■ Your instructions
Both the line below containing "Task: Set sector size to MIN" and the line containing "Click the 提交 submit button", along with every line between them, should be repeated exactly; no other line belongs in the answer.

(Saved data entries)
--

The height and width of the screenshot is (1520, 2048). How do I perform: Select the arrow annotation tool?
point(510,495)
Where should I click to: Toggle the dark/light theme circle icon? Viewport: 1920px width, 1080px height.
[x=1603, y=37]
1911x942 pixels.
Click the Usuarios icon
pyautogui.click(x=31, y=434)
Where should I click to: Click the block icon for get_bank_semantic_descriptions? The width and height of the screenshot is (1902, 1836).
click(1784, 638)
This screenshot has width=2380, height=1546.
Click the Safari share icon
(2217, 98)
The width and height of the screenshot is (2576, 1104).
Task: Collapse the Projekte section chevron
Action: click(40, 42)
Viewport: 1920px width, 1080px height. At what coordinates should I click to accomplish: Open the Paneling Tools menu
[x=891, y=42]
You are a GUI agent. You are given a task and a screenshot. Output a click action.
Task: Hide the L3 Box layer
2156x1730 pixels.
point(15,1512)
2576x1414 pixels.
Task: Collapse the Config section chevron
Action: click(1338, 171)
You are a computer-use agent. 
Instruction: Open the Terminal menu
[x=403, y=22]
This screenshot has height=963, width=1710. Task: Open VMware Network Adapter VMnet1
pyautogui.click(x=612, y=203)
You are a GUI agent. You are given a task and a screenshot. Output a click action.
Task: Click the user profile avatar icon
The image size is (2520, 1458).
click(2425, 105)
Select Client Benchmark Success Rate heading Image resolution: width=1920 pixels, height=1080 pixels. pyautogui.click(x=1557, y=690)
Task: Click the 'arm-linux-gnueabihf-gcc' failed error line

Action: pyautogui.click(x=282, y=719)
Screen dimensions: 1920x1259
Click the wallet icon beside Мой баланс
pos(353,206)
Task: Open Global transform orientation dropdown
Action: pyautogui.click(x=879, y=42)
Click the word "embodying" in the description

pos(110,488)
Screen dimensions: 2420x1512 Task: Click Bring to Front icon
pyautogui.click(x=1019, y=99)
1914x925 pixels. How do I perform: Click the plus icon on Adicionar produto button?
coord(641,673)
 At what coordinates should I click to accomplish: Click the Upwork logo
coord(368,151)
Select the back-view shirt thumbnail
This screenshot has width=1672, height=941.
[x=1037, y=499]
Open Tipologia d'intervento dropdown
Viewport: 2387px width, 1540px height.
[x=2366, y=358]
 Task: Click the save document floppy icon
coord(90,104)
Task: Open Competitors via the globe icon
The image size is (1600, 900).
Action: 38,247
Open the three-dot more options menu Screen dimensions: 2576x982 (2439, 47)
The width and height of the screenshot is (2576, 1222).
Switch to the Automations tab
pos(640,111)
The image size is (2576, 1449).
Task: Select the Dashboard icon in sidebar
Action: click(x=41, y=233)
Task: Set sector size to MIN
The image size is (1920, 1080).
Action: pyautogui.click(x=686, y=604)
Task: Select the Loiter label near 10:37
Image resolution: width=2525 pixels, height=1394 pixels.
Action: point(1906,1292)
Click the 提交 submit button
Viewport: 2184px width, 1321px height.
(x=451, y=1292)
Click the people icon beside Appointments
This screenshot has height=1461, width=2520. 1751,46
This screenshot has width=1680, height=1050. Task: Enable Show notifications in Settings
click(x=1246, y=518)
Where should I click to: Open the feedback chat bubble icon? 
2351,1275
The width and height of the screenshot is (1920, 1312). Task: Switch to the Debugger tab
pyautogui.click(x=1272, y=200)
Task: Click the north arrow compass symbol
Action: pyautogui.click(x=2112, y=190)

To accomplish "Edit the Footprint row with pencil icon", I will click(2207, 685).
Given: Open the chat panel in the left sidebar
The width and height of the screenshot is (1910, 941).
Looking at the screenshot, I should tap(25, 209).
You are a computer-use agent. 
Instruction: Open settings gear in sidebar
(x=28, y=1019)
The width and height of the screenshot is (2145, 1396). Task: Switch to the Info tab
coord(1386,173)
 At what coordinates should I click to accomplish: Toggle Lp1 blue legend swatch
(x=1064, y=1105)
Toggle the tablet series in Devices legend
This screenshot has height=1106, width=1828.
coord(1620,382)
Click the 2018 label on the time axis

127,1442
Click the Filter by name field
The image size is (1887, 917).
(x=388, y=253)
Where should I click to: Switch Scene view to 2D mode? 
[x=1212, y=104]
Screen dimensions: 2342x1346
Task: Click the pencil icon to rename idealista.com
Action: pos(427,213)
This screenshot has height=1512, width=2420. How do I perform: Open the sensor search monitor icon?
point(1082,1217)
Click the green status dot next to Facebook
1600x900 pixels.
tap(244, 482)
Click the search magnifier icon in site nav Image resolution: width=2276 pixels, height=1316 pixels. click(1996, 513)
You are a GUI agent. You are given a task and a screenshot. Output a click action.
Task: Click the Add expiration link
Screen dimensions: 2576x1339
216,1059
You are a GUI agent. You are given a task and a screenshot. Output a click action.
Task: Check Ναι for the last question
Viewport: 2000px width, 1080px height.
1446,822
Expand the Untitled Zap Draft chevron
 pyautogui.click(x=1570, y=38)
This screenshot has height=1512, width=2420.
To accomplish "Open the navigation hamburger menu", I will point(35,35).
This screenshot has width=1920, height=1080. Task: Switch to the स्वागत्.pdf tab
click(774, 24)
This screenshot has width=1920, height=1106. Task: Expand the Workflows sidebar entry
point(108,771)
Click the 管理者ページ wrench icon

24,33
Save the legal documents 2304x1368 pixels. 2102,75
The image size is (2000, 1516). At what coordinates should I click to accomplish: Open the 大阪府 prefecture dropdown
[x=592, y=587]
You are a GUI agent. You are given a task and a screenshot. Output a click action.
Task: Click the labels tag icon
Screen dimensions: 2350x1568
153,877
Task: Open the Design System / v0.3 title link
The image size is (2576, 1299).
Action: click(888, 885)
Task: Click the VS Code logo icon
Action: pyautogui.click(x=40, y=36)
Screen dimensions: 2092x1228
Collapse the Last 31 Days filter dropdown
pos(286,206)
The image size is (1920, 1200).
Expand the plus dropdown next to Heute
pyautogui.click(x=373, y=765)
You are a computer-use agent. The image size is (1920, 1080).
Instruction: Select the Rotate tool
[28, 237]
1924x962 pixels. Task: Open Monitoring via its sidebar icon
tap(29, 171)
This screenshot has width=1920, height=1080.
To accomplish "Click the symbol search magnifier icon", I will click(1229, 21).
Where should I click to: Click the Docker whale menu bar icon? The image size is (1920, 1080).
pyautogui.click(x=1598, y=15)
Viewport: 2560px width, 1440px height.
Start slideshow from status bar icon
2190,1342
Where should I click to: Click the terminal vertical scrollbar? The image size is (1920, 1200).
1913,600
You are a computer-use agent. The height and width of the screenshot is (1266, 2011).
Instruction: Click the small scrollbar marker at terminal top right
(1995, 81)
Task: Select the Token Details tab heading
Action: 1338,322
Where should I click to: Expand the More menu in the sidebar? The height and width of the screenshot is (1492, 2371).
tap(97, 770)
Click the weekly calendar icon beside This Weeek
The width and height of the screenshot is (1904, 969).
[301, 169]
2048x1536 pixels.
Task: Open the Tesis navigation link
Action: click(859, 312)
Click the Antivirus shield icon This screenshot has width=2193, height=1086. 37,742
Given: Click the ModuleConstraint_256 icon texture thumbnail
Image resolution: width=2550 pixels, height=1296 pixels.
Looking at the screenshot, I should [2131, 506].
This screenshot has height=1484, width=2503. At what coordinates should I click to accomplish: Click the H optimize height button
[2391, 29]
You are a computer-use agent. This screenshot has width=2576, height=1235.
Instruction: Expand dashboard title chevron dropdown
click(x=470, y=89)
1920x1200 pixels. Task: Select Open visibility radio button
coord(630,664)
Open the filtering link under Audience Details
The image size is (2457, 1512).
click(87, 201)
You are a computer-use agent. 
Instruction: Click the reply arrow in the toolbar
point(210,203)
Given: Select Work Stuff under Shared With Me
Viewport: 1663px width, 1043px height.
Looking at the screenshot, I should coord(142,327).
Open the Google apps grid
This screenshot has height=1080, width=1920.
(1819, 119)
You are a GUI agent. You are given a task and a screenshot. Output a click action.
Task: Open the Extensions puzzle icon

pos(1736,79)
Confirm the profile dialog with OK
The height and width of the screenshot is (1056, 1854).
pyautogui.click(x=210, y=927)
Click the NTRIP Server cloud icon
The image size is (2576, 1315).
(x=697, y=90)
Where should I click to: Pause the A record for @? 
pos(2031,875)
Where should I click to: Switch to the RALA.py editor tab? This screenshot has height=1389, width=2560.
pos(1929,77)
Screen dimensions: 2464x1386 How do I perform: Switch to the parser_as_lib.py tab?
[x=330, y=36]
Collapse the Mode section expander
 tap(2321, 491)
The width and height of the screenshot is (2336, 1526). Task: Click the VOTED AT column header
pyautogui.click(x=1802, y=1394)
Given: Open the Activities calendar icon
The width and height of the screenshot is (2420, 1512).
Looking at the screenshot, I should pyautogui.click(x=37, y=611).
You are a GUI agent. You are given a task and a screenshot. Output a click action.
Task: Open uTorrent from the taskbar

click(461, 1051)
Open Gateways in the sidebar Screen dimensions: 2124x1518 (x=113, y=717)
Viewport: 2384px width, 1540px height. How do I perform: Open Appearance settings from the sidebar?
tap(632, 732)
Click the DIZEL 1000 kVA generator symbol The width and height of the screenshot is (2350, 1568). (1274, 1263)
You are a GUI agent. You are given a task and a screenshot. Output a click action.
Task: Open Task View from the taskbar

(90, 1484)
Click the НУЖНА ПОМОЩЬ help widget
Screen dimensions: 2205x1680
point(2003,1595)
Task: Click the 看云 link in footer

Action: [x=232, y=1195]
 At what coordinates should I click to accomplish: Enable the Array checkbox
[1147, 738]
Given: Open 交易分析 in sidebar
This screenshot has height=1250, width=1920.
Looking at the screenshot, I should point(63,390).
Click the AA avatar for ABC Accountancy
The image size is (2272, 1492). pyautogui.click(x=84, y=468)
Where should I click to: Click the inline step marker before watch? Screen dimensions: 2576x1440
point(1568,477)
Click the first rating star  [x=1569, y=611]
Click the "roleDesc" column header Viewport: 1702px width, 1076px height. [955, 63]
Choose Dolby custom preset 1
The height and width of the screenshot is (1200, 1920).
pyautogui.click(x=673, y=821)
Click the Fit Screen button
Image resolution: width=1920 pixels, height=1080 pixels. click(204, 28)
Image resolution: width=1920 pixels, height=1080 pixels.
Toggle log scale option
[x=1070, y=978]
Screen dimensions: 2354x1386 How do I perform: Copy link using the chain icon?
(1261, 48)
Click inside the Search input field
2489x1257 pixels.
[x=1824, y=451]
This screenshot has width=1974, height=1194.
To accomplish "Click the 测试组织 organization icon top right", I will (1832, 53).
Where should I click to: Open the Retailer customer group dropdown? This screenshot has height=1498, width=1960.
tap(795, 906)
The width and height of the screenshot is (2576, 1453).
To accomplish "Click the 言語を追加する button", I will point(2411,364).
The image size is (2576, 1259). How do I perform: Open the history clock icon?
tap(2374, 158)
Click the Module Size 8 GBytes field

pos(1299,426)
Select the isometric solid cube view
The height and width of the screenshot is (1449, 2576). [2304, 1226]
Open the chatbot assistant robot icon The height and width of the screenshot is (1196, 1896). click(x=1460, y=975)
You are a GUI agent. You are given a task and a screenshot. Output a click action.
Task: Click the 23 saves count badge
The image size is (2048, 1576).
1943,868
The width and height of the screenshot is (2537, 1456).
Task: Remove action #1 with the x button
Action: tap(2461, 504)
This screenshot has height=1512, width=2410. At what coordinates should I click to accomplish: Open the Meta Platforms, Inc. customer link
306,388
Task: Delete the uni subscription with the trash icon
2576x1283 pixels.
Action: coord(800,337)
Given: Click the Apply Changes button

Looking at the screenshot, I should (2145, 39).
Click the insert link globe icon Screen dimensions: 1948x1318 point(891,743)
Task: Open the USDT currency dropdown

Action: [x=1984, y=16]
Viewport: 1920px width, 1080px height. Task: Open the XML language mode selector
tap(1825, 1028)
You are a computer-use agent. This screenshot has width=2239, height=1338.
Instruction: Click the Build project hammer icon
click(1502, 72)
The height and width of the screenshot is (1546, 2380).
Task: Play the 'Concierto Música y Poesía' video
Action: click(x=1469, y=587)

--

■ Exercise answer
Task: Set sector size to MIN
The image size is (1920, 1080).
Action: pyautogui.click(x=686, y=604)
Task: Select the Loiter label near 10:37
Image resolution: width=2525 pixels, height=1394 pixels.
Action: point(1906,1292)
Click the 提交 submit button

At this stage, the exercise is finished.